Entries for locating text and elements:

::::::

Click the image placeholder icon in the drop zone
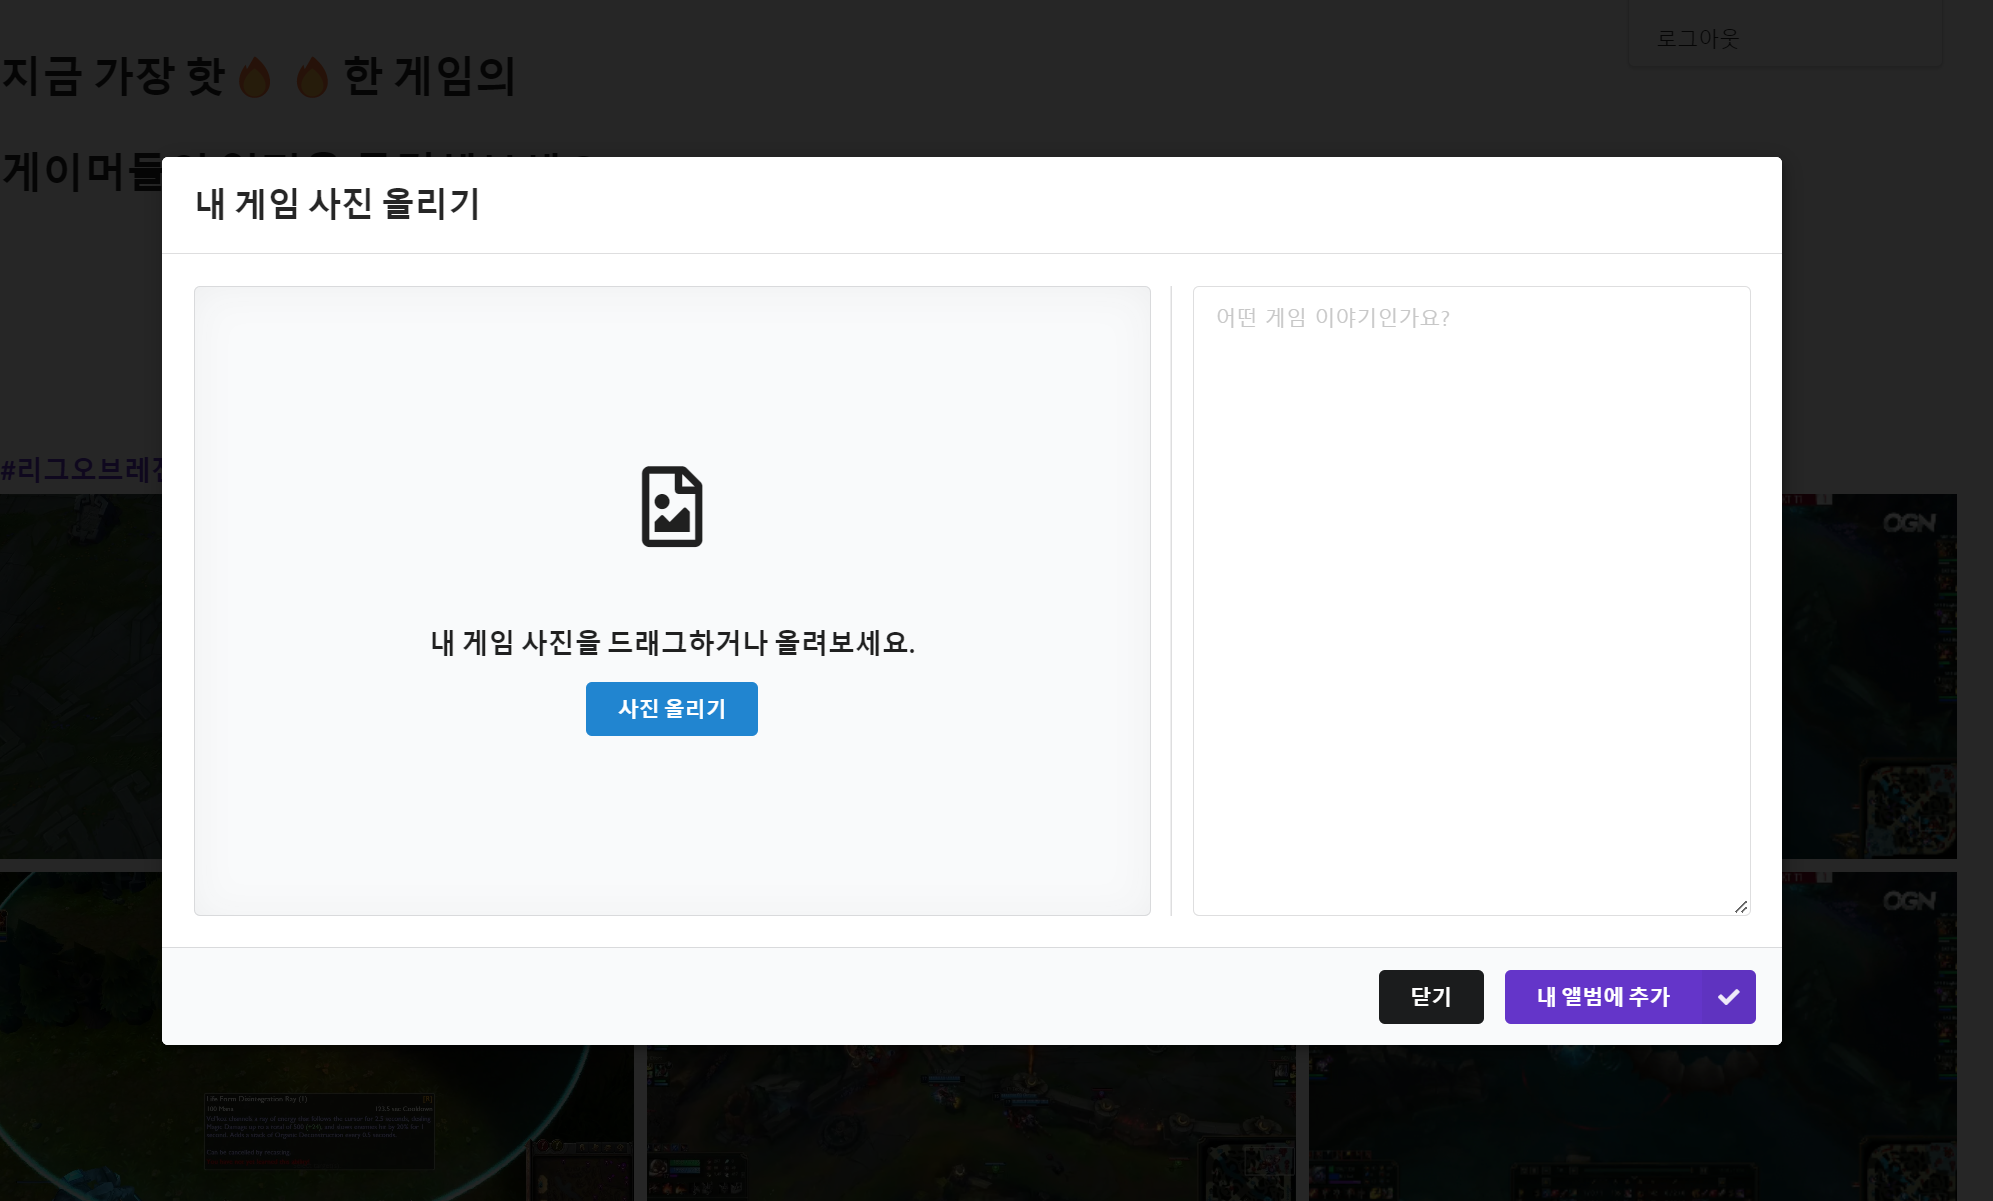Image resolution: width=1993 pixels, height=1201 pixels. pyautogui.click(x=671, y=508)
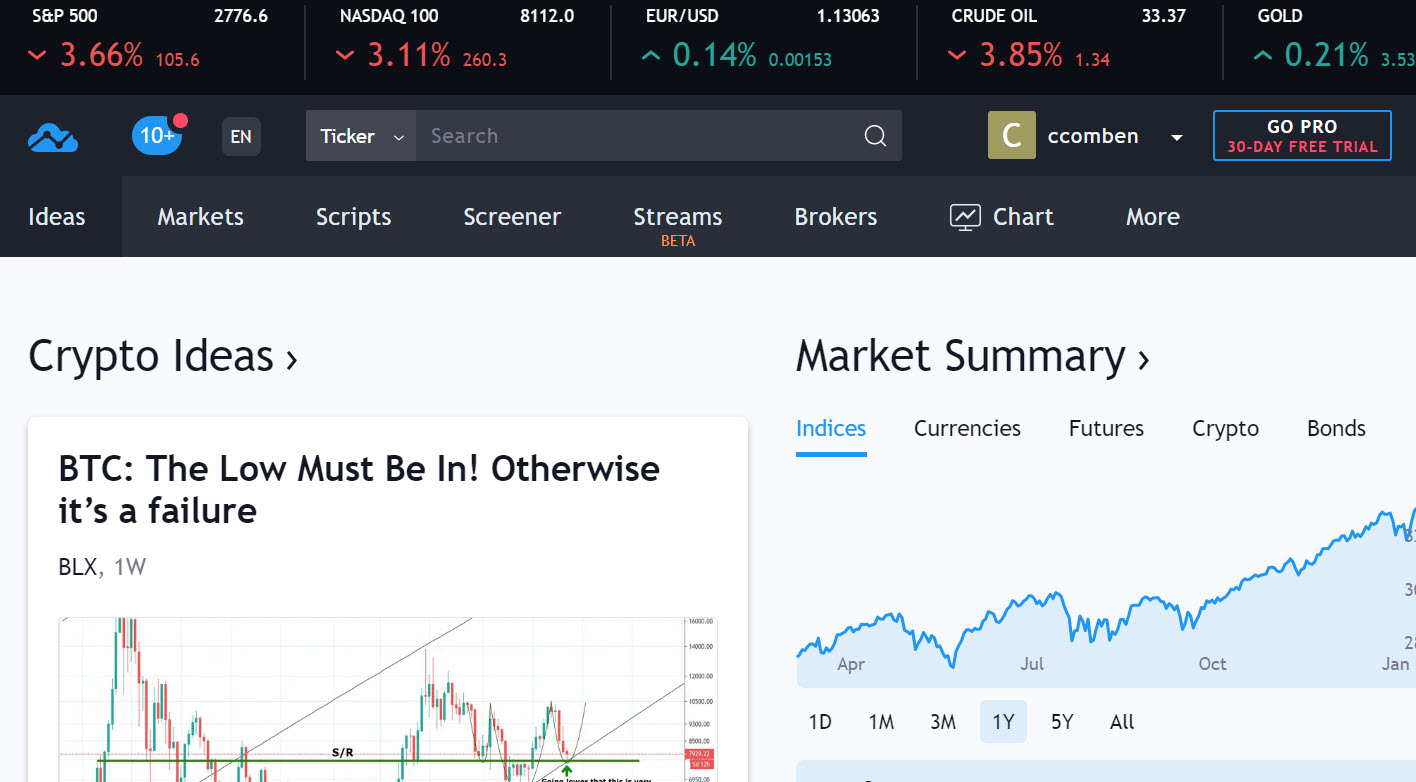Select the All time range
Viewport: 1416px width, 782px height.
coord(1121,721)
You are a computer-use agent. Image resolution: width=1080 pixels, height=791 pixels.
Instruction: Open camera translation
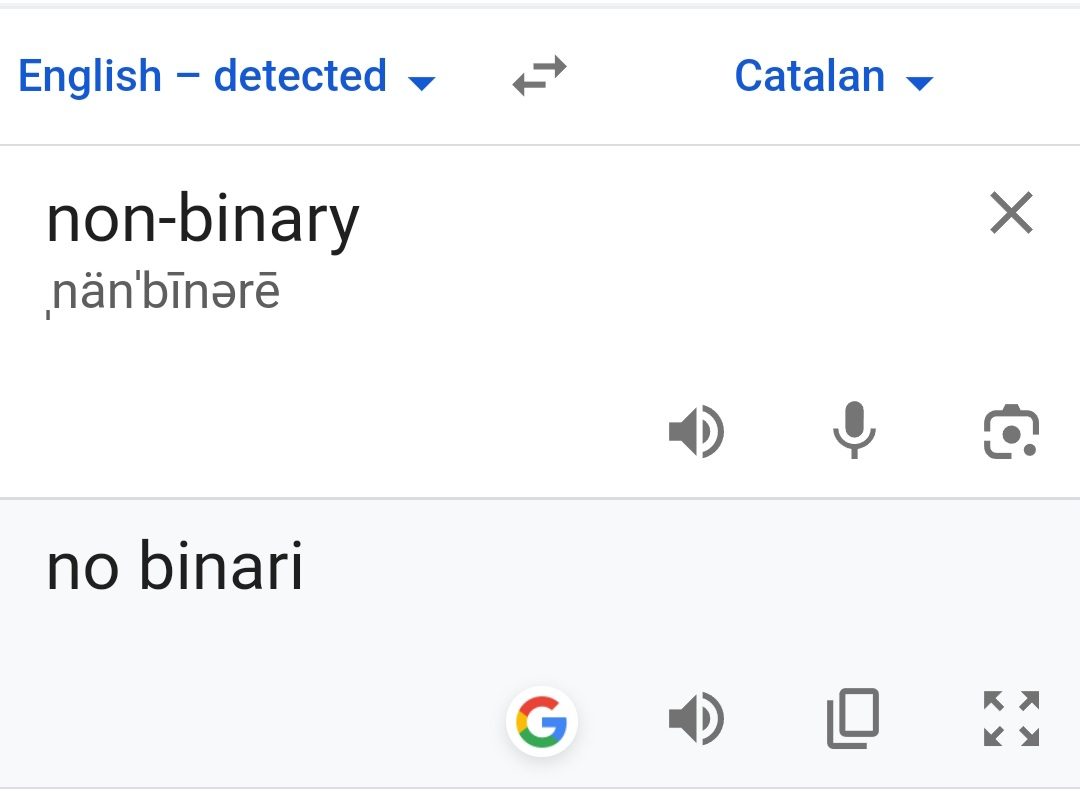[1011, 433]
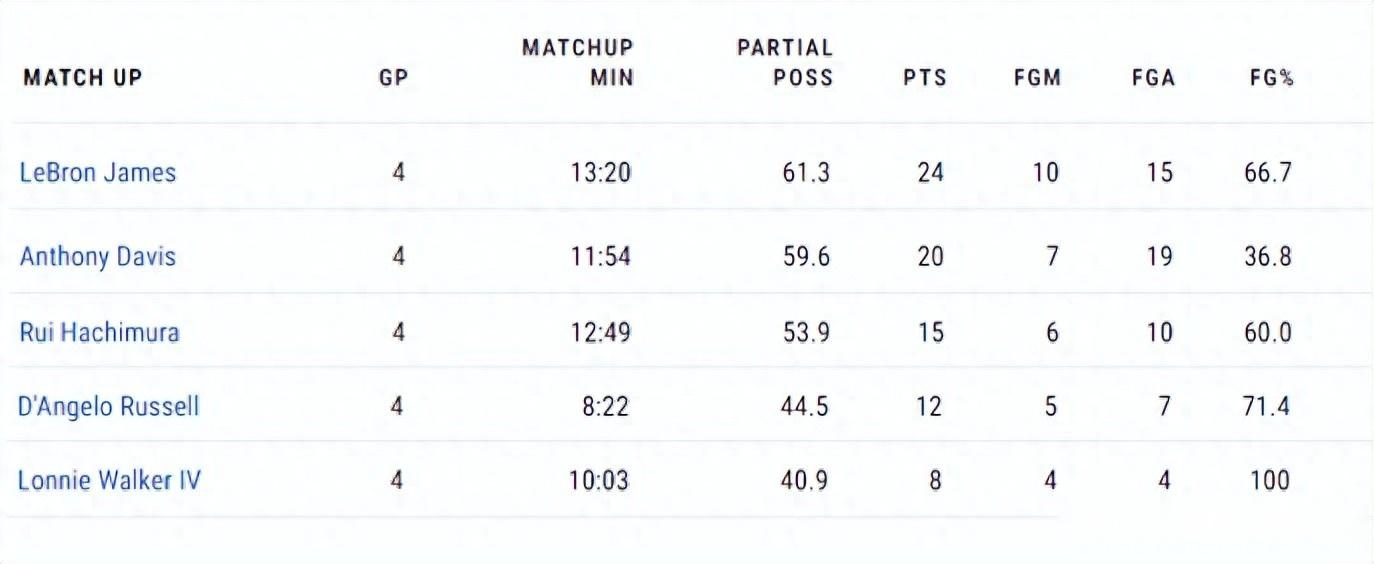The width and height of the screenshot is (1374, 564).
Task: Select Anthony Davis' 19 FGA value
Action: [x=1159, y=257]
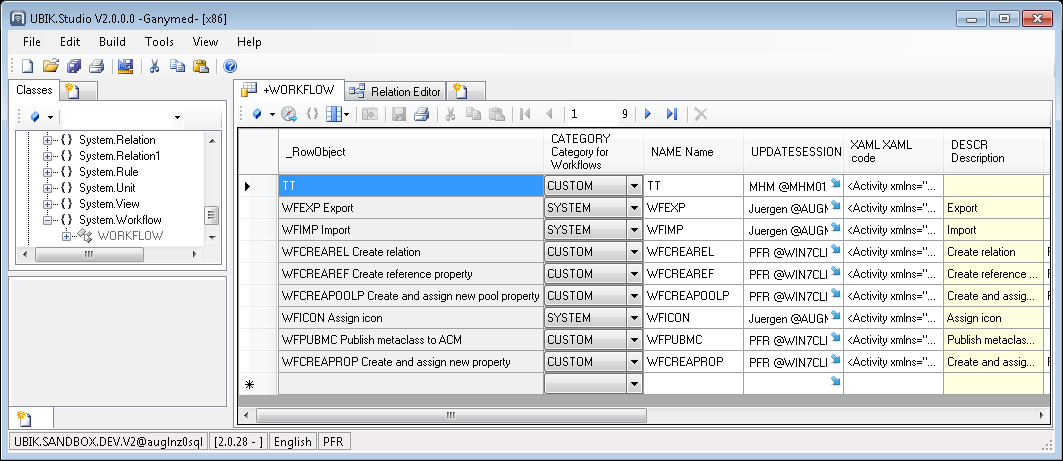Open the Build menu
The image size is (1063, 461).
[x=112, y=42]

::::::

INSTRUCTION:
Output every line of the data above verbatim, without the pictures.

ANSWER TO THE EXERCISE:
Click the image placeholder icon in the drop zone
Image resolution: width=1993 pixels, height=1201 pixels. pyautogui.click(x=671, y=508)
Select the All time range
Viewport: 1416px width, 782px height.
coord(1121,721)
You are a computer-use agent. Image resolution: width=1080 pixels, height=791 pixels.
Instruction: Open camera translation
[1011, 433]
The width and height of the screenshot is (1374, 564).
Task: Select Anthony Davis' 19 FGA value
Action: [x=1159, y=257]
Open the Build menu
The image size is (1063, 461).
[x=112, y=42]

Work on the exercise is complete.